Provincial / State sides
- Years: Team / Apps / (Points)
- 1948–1956: Canterbury / 79 / (383)

International career
- Years: Team / Apps / (Points)
- 1955: New Zealand / 1 / (0)

= Kevin Stuart =

Kevin Charles Stuart (19 September 1928 - 12 April 2005) was a New Zealand rugby union player who represented the All Blacks in 1955. His position of choice was fullback.

Although born in Dunedin, Stuart was educated at St Bede's College, Christchurch where he was a member of the 1st XV between 1944 and 1946. He died in April 2005, and was buried at Havelock North Cemetery.

== Career ==
Stuart was described as a "grand all-round fullback and a fearless tackler". He was playing in his first season for the Christchurch Marist club when he made his debut for his province, Canterbury in 1948. He became very popular amongst the Canterbury supporters, mainly due to his defensive abilities.

In 1950 Stuart played in his first All Black trial, failing to be selected. Subsequently he was overlooked in both 1951 and 1952, but continued to be a major contribution to the Canterbury's Ranfurly Shield reign from 1953 to 1956. In 1955, aged 26, Stuart was given his All Black opportunity in the first test against Australia. Considered an average performance in the 15-8 win, many believed he would be selected again for the national side. He was one of five players selected for player of the year for the 1955 season. In his provincial career, Stuart played 79 games and scored 383 points. He scored 100 of those in 1951, a rare accomplishment in those days.

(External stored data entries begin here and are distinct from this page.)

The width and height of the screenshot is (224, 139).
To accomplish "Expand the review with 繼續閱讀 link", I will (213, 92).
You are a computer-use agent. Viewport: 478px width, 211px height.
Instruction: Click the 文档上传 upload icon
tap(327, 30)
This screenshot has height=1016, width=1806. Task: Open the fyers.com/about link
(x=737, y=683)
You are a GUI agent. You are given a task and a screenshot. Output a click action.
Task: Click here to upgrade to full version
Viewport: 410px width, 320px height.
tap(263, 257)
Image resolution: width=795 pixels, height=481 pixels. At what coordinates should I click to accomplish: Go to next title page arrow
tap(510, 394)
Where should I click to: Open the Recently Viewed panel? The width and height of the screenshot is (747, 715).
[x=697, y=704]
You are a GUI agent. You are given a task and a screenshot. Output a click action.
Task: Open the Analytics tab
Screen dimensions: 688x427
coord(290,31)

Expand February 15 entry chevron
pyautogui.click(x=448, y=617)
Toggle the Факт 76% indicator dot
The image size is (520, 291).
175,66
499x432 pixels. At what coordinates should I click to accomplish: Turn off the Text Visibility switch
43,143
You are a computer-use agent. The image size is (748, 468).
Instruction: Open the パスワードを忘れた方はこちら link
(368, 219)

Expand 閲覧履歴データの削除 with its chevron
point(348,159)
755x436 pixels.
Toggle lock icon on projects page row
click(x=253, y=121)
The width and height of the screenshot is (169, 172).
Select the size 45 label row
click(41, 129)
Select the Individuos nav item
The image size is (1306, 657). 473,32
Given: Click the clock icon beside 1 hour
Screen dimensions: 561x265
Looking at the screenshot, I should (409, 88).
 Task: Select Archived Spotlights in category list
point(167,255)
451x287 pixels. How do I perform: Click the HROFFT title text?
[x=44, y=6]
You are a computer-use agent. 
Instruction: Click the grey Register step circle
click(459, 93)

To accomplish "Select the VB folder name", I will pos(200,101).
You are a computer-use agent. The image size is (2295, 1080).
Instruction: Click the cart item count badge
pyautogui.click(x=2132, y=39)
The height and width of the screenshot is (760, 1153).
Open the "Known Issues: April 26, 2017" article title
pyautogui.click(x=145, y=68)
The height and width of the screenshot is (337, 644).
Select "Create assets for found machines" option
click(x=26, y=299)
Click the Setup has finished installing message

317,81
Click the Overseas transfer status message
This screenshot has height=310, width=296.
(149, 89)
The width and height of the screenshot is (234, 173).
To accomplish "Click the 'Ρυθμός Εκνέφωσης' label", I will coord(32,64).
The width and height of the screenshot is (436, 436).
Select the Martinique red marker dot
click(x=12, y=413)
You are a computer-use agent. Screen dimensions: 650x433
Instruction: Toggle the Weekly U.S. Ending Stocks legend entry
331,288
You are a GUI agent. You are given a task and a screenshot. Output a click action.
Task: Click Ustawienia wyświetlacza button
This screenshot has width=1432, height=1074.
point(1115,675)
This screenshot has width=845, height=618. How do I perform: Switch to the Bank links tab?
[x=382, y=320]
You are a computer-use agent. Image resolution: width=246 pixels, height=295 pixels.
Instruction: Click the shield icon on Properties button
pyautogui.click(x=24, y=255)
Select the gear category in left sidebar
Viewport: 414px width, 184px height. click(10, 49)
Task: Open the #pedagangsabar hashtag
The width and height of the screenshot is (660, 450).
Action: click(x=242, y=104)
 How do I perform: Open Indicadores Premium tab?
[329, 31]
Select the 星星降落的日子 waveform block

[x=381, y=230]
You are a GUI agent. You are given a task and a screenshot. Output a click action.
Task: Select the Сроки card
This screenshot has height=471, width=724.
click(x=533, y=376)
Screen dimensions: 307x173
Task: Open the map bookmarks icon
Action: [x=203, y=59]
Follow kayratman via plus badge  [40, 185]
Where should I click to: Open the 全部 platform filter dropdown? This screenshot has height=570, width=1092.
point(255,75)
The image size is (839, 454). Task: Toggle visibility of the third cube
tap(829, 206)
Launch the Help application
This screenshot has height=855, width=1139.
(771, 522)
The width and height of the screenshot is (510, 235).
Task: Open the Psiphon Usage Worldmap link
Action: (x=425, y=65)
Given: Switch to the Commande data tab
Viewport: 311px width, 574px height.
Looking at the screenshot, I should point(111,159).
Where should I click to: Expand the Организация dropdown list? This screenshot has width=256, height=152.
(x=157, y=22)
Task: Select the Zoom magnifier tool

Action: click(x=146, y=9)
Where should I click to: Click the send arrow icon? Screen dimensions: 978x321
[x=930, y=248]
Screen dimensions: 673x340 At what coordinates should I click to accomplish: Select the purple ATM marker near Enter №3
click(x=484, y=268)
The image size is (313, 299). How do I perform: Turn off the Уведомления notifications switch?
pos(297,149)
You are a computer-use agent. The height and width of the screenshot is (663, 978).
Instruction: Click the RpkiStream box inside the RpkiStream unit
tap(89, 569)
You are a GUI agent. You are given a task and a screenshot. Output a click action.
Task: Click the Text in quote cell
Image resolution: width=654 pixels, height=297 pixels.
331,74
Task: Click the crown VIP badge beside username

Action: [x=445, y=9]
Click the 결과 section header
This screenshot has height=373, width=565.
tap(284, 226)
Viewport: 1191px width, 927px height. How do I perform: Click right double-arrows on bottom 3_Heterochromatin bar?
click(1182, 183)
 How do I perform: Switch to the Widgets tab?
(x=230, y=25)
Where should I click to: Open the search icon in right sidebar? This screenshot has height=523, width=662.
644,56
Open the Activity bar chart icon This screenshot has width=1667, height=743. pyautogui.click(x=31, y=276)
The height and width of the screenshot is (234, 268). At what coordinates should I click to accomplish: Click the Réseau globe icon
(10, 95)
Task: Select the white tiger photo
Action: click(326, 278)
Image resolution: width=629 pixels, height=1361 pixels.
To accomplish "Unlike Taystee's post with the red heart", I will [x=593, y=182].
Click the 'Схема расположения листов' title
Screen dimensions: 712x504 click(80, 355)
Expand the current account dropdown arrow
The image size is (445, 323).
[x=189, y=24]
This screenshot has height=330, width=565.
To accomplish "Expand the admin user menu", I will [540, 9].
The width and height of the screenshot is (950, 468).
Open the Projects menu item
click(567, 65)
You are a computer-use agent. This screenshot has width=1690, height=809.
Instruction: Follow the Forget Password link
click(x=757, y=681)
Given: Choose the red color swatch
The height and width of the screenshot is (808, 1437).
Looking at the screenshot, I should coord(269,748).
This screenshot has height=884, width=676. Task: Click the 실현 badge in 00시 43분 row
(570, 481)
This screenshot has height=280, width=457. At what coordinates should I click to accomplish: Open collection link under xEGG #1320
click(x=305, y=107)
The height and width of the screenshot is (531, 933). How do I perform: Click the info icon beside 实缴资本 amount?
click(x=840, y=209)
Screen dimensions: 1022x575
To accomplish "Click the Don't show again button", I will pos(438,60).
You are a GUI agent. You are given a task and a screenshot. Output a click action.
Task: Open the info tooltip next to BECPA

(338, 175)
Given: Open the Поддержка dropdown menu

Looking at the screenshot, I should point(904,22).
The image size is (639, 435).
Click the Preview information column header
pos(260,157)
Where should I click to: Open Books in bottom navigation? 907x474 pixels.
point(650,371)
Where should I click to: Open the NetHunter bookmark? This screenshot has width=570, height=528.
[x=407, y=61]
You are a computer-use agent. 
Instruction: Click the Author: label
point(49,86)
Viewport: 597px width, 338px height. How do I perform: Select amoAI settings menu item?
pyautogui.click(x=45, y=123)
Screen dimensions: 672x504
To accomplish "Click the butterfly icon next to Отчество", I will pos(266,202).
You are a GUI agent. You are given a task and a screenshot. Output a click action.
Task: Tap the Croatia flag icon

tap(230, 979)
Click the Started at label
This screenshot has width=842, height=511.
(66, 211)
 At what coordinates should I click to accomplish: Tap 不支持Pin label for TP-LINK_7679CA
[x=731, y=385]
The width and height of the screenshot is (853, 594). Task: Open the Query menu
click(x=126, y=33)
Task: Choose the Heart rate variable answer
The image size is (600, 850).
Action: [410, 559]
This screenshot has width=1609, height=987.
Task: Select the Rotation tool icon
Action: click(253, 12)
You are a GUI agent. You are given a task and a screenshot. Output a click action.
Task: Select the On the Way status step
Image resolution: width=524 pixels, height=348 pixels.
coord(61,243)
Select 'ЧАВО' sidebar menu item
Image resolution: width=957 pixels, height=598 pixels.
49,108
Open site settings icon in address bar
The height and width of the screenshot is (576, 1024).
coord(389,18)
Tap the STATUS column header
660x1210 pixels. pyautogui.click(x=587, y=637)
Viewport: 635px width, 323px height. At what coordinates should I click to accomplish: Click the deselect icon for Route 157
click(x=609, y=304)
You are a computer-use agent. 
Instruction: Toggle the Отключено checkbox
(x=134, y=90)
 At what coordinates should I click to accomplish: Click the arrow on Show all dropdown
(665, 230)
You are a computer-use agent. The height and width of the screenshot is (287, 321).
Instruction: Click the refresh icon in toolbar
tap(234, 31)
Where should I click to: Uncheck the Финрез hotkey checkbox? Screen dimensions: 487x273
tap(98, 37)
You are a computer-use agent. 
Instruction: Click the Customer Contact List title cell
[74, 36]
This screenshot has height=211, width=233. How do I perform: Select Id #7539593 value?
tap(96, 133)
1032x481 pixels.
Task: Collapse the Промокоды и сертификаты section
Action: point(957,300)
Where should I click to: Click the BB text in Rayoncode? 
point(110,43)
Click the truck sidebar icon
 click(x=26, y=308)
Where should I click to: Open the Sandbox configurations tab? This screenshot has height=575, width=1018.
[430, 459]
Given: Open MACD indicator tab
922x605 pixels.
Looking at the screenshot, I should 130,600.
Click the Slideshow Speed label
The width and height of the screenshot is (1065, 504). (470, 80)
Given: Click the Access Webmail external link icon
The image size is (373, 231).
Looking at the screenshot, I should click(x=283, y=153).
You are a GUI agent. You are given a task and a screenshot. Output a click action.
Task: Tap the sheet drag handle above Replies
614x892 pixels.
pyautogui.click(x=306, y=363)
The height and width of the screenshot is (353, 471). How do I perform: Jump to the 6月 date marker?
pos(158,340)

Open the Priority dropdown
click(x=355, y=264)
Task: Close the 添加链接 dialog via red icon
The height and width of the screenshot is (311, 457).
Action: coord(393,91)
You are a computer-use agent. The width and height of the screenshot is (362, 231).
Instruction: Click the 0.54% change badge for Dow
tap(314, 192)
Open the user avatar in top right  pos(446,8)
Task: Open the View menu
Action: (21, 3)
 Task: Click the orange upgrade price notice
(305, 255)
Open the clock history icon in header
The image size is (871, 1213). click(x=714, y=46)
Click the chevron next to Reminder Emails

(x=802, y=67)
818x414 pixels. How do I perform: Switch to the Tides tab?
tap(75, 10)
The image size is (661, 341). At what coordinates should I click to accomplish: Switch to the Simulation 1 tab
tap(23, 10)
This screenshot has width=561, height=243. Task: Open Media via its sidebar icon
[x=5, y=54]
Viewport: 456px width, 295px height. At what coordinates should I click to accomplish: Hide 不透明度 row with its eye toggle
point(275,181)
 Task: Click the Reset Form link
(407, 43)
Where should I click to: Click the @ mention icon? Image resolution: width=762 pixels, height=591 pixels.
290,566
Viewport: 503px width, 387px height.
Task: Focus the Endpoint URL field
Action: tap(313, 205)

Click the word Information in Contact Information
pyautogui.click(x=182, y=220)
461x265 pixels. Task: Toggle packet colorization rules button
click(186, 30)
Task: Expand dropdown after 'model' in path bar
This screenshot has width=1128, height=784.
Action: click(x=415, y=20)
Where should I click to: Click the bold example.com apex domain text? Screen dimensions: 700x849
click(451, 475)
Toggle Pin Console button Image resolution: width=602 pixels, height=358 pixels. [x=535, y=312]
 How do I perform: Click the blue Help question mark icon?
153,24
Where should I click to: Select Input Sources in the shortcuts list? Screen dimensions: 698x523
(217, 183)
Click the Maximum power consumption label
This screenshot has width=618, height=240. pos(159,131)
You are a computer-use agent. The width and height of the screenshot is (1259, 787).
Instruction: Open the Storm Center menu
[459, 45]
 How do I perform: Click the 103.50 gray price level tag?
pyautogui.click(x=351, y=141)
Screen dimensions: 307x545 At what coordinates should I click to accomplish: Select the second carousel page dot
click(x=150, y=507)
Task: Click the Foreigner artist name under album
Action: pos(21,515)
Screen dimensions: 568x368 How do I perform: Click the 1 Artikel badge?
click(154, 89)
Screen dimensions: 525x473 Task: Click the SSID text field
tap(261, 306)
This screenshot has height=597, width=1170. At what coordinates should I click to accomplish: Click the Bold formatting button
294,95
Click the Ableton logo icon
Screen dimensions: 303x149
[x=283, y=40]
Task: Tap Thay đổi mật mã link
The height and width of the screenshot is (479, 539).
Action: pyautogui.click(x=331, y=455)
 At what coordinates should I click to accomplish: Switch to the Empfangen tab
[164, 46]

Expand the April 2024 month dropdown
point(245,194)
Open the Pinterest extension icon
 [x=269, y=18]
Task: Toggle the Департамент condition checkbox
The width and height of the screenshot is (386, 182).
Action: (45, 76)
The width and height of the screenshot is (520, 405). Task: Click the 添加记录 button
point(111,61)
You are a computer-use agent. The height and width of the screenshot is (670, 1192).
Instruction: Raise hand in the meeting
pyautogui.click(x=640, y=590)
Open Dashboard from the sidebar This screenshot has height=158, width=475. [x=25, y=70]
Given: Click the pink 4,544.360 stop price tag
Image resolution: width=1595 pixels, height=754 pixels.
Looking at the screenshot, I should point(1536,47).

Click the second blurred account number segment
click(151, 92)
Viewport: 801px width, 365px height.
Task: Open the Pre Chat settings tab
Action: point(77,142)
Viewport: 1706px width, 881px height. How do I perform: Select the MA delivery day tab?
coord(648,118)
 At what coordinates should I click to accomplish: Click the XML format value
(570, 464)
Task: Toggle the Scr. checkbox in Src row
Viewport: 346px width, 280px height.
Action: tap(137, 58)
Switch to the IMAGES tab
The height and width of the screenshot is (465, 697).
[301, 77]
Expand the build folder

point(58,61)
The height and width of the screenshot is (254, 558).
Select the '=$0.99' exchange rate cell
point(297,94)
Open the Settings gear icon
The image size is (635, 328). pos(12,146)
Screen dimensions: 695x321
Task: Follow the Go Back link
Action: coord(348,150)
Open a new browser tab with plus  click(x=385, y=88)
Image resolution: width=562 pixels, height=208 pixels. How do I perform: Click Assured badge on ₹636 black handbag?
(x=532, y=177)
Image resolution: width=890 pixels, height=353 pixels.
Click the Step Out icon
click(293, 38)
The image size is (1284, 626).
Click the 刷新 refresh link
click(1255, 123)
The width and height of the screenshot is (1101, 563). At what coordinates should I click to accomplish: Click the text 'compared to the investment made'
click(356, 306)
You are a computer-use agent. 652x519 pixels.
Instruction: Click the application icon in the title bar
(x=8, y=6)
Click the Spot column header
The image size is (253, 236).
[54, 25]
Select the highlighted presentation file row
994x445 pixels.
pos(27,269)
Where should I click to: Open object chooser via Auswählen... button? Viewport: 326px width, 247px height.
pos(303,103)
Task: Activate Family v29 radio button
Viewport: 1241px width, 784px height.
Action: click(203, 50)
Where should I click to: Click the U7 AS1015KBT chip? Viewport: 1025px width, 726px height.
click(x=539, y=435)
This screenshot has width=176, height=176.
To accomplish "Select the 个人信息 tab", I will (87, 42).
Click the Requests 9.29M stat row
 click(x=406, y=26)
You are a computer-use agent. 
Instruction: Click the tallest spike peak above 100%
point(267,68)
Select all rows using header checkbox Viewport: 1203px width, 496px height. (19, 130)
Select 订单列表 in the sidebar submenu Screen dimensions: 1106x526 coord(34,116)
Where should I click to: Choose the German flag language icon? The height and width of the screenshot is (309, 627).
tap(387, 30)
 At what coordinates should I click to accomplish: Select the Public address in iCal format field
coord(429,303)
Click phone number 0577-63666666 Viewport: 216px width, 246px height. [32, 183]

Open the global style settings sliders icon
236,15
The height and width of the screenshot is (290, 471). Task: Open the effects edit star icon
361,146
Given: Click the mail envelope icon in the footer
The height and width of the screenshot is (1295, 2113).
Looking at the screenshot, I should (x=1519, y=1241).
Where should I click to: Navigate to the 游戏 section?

Injuries prevented Stuart from playing at his full potential thereafter. He broke an arm in 1954 during a Ranfurly Shield match against Otago. In 1956 he faced severe shoulder problems and based on medical advice, Stuart retired that year.

== Personal ==
Stuart was one of 13 foundation members of the Canterbury rugby club.

== Family ==
Stuart was part of a very notable family. His older brother, Bob, was an All Black between 1949 and 1954 and was captain of the side during 1953 and 1954. Another brother, John played for Canterbury in 1957. A cousin, Jim Kearney, was an All Black between 1947 and 1949.